Ramblings of an aging IT geek
← Ramblings of an aging IT geek
golang

threading context.Context through everything, and why it's worth it

A practical account of adopting context.Context properly in Go for cancellation and deadlines, including the mistakes I made along the way.

Go source code on a screen

For a long time I treated context.Context as a thing Go made me pass around to keep the compiler and the linters happy. It was the first argument to every function that talked to a database or made an HTTP call, I dutifully threaded it through, and I had only the haziest idea of what it was actually doing. Then I had an outage that context would have prevented, and I went and learned it properly.

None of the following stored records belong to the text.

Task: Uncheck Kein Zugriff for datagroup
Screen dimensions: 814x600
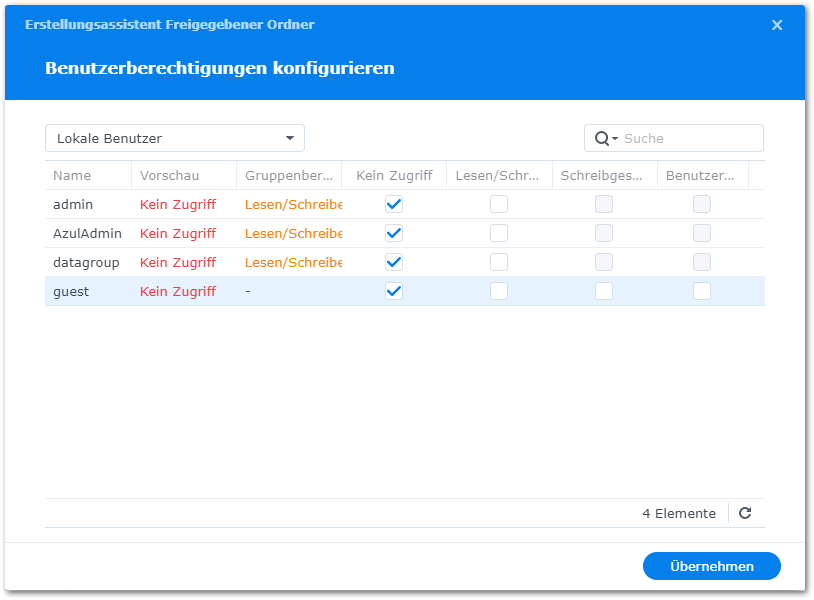Action: click(394, 262)

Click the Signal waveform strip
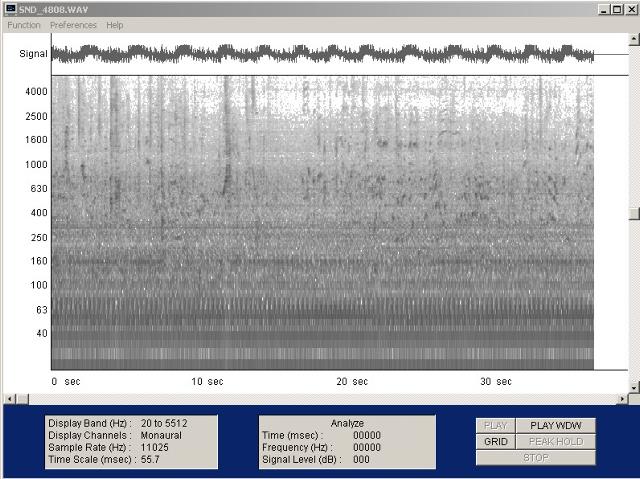[x=322, y=54]
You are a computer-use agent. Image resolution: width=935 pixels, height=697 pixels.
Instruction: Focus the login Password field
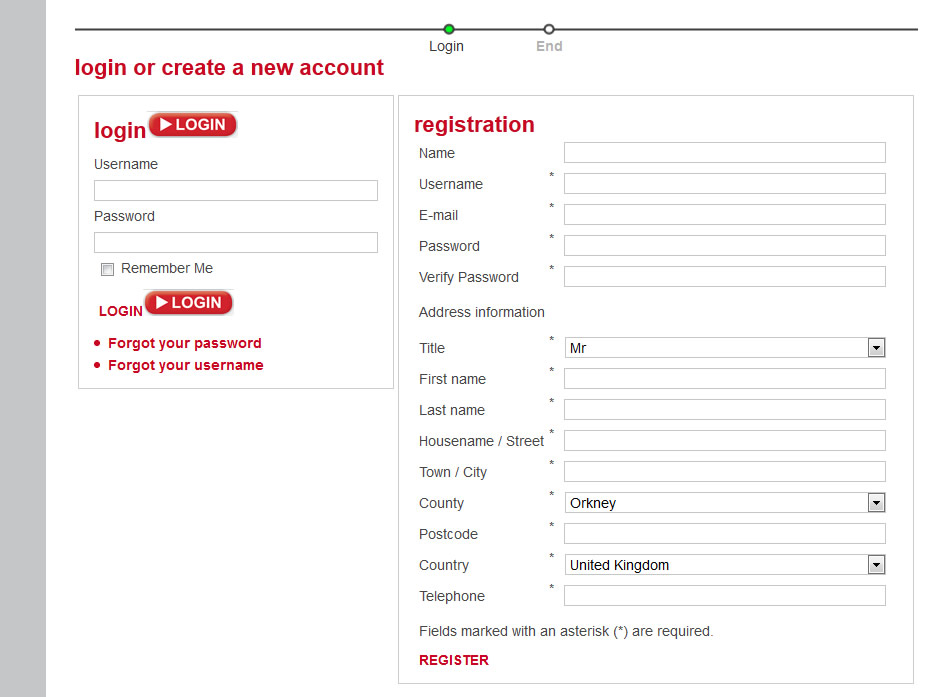pyautogui.click(x=236, y=242)
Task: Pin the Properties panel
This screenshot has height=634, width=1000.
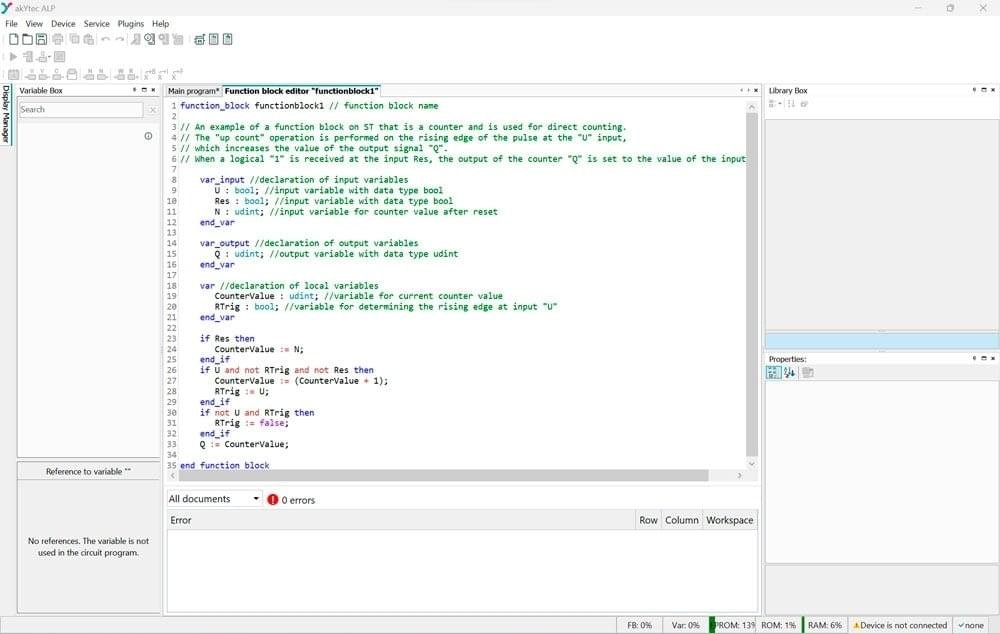Action: [x=974, y=358]
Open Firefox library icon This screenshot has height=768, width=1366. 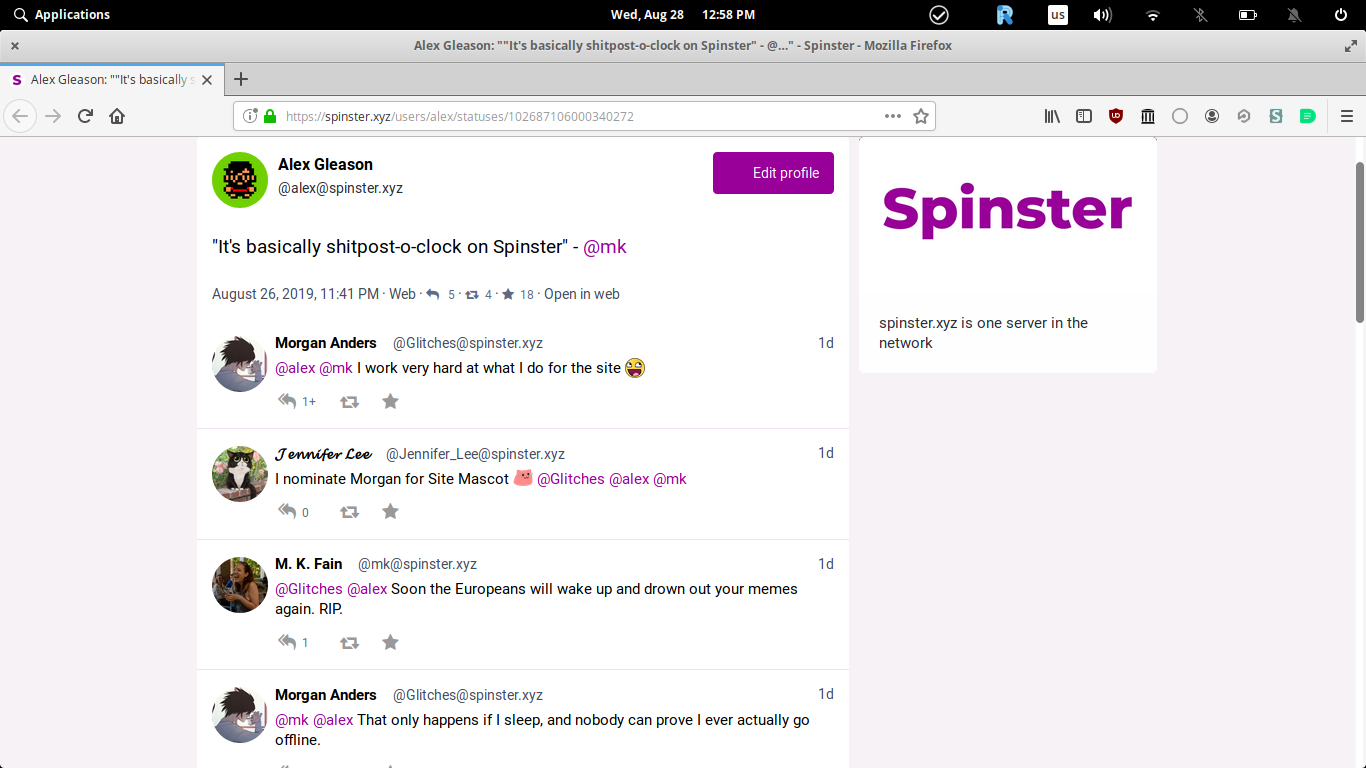(1052, 116)
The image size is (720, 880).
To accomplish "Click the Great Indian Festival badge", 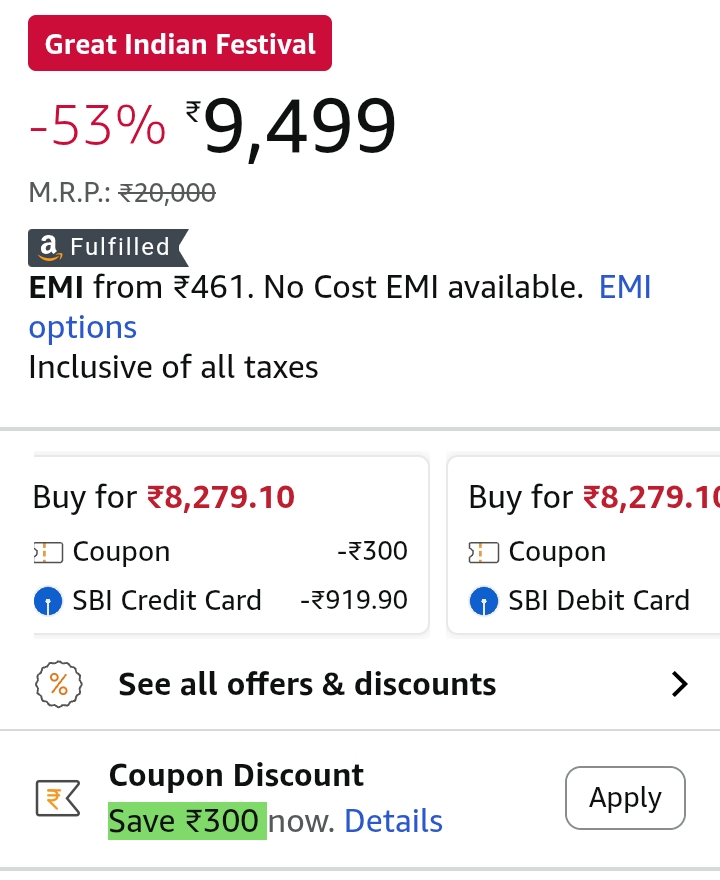I will pos(180,44).
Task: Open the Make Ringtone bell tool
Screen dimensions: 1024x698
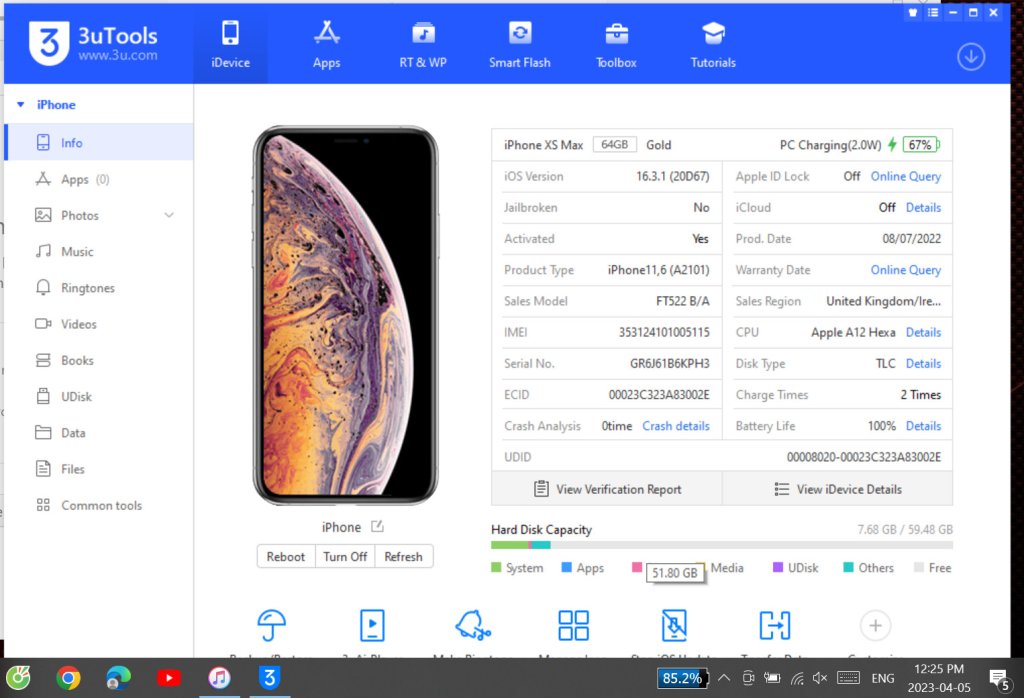Action: point(473,626)
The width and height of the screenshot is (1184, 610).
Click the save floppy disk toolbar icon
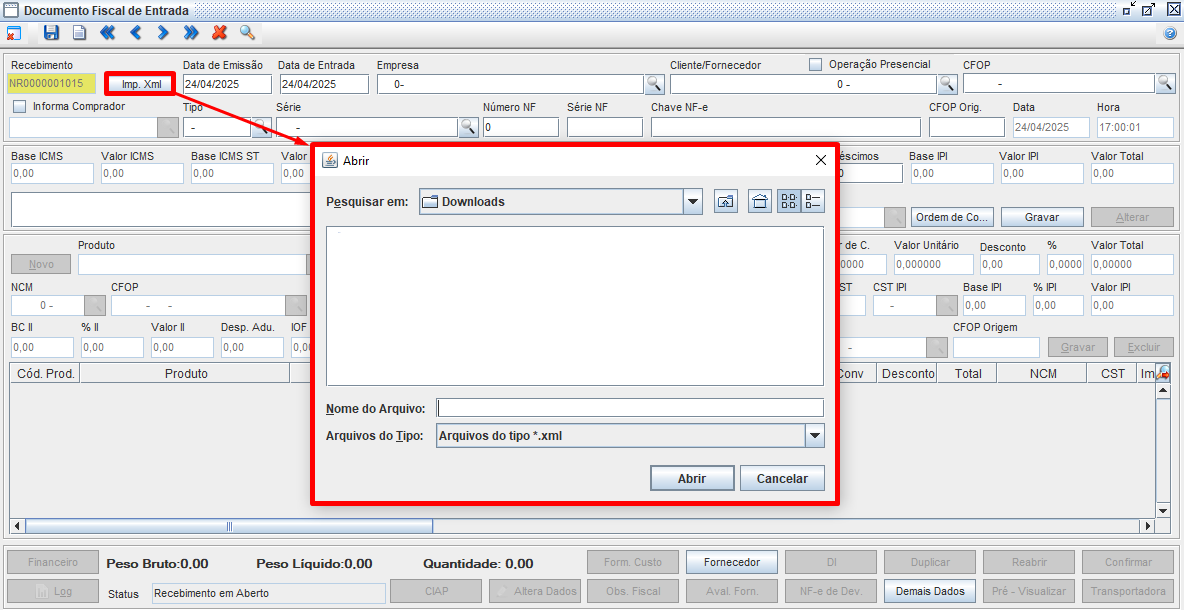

The point of context, the thing it is genuinely for, is cancellation and deadlines that propagate. When a request comes in and the client gives up, you want every piece of work spawned on that request's behalf to also give up. The database query, the call to the downstream service, the goroutine you fired off to do something in parallel. Without context, all of that work carries on, oblivious, doing nothing useful and holding resources, long after anyone cares about the answer. That is exactly the outage I had: a downstream service slowed to a crawl, requests piled up, and because nothing was cancelled, the goroutines and connections accumulated until the whole thing fell over.

the mistakes I made first

My early use of context was cargo-culted, and it showed.

The first mistake was storing things in context that had no business being there. Context has a Value method, and it is tempting to use it as a general-purpose bag for passing data down the call stack. Request-scoped values, you tell yourself. In practice I was using it to avoid adding proper function parameters, and the result was code where you could not tell what a function actually depended on without reading its whole body. The rule I now hold to: context carries request-scoped data that crosses API boundaries, like a trace ID or auth info, and nothing else. Business data goes in explicit parameters where the type system can see it.

A terminal with Go code

The second mistake was passing context.Background() everywhere because I could not be bothered to thread the real one through. This quietly defeats the entire mechanism. Background() is the root context that is never cancelled and has no deadline. Every time you reach for it deep in a call chain instead of accepting the context that was handed to you, you sever the chain of cancellation. The work below that point can no longer be told to stop. I had a function six layers down that did this, and it was precisely the function holding the database connection open during my outage.

doing it properly

The mental model that finally made it click: context flows downwards, like water. It enters at the top, usually from the incoming request, and every function that does work on behalf of that request takes it as the first argument and passes it on. You never store it in a struct. You never pass nil. You pass the one you were given, and you only create a new one when you have a genuine reason to add a deadline or a cancellation of your own.

Here is the shape of it that I now reach for without thinking:

func (s *Service) Fetch(ctx context.Context, id string) (*Record, error) {
    ctx, cancel := context.WithTimeout(ctx, 2*time.Second)
    defer cancel()

    row := s.db.QueryRowContext(ctx, "SELECT ... WHERE id = $1", id)

    var r Record
    if err := row.Scan(&r.ID, &r.Name); err != nil {
        return nil, fmt.Errorf("fetch %s: %w", id, err)
    }
    return &r, nil
}

Two things matter in that small block. First, WithTimeout derives a new context from the incoming one, so it inherits the parent's cancellation and adds a two-second ceiling of its own. If the caller gives up, this gives up too; if two seconds pass, this gives up regardless. Second, the defer cancel() is not optional. Even when the operation completes normally, you must call cancel to release the resources the context is holding. Forget it and you leak. The linter will shout at you about this, and for once the linter is right.

A code editor showing a Go function

The other half of doing it properly is actually respecting cancellation when you receive it. Passing the context to QueryRowContext means the database driver will abandon the query if the context is cancelled. But if you have your own loop doing work, you have to check yourself:

for _, item := range items {
    select {
    case <-ctx.Done():
        return ctx.Err()
    default:
        process(item)
    }
}

Without that select, your loop will grind happily through ten thousand items even though the caller hung up after the second one. Cancellation is cooperative. The context can tell you to stop, but it cannot make you.

was it worth it

Threading context through everything is a small, persistent tax. Every function signature gets a bit longer, every call site gets a bit noisier, and the first time you retrofit it into a codebase that grew up without it, you will touch an unreasonable number of files. I did, and it was tedious.

It was also entirely worth it. The next time a downstream service got slow, the deadlines fired, the requests failed fast with a clear timeout error, the goroutines unwound, and the connections went back to the pool. The pile-up that took me down the first time simply did not happen, because the work that nobody was waiting for any more got told to stop. That is the whole promise of context, and once you have seen it actually save you, the tax stops feeling like a tax. It is just how you write Go.